AMF France — compliance declared. The French Autorité des Marchés Financiers is the first NCA to have formally declared its compliance with the ESMA guidelines under Article 81(7), on 26 March 2026 — almost four months before the deadline. The AMF's official statement is explicit: "The AMF reminds that these guidelines will apply from 28 July 2026. They will apply to all authorised CASPs, whether authorised through licensing or through a notification procedure." The reference document is AMF Position DOC-2026-03. The AMF, which supervises the main CASPs authorised in France including Bitstamp, has therefore already incorporated the requirements into its inspection procedures.
CySEC Cyprus — intention to comply. The Cyprus Securities and Exchange Commission has declared that it "intends to comply" with the guidelines once its internal procedures are completed.

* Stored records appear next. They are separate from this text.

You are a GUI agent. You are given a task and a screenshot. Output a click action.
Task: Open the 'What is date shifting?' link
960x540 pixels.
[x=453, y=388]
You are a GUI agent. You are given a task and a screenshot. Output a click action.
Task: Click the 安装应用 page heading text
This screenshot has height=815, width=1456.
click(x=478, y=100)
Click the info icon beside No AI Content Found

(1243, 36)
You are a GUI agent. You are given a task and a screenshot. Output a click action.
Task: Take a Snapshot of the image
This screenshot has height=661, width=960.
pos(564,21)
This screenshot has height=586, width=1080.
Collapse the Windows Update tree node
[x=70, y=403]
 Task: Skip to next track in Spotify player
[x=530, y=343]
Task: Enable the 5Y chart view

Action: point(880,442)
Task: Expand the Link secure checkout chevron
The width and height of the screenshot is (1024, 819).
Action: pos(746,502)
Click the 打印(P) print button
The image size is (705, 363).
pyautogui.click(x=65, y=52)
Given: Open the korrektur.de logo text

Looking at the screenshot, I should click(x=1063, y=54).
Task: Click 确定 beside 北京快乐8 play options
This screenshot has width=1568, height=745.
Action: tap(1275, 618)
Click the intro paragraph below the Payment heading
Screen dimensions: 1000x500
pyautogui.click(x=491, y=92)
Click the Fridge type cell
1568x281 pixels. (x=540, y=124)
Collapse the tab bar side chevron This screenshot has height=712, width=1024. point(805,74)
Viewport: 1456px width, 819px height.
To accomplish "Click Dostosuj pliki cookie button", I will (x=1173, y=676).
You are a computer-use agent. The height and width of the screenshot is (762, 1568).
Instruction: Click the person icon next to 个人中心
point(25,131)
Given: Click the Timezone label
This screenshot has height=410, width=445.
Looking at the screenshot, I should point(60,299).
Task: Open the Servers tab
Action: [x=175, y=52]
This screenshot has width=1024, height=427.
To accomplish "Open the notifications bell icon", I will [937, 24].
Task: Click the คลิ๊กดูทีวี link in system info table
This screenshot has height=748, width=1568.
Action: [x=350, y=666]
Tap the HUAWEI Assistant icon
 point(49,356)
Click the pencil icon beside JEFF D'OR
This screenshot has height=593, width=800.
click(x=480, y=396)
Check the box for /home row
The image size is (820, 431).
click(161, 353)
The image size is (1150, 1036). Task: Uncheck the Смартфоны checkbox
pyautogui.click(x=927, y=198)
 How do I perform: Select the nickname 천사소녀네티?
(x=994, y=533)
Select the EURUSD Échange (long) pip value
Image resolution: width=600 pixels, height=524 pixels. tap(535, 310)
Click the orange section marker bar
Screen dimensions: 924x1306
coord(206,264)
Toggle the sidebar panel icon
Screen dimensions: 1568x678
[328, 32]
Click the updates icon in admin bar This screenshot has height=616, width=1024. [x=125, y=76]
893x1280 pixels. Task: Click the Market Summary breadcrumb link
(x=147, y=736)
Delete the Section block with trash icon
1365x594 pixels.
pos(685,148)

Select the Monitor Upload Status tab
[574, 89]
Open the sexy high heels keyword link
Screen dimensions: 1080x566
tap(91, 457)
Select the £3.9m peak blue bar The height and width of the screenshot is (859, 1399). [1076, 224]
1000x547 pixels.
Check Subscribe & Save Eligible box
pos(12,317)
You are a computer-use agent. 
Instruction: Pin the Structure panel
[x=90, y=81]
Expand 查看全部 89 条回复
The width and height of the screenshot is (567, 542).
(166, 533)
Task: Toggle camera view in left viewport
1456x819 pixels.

The wording is different from the AMF's: it is not a declaration of compliance already achieved, but a formal statement of intention. Cyprus is the jurisdiction with the highest number of authorised CASPs in the EU — an NCA that is not fully operational on these requirements therefore has systemic implications.
Central Bank of Cyprus — same position. The CBC issued a statement similar to that of CySEC, indicating the intention to comply once internal procedures are completed. Two Cypriot authorities with the same wording, both still completing their internal processes just weeks before the deadline.
On the exchange side, the picture is even more opaque. Kraken has not released any public statement on this matter at the time of publication. Bitvavo, one of the Dutch exchanges most relevant to EU retail users, has not released any public statement on this matter at the time of publication. Coinbase EU, which operates through its Irish entity authorised by the Central Bank of Ireland, has not released any public statement on this matter at the time of publication. OKX and Bybit EU are in the same position: no specific public communications regarding the guidelines at the time of publication.
This does not necessarily mean that these exchanges are non-compliant. It means they have chosen not to proactively and publicly communicate their compliance. It is a legitimate choice, but it is also relevant information for users who want to assess the quality of the operator they interact with.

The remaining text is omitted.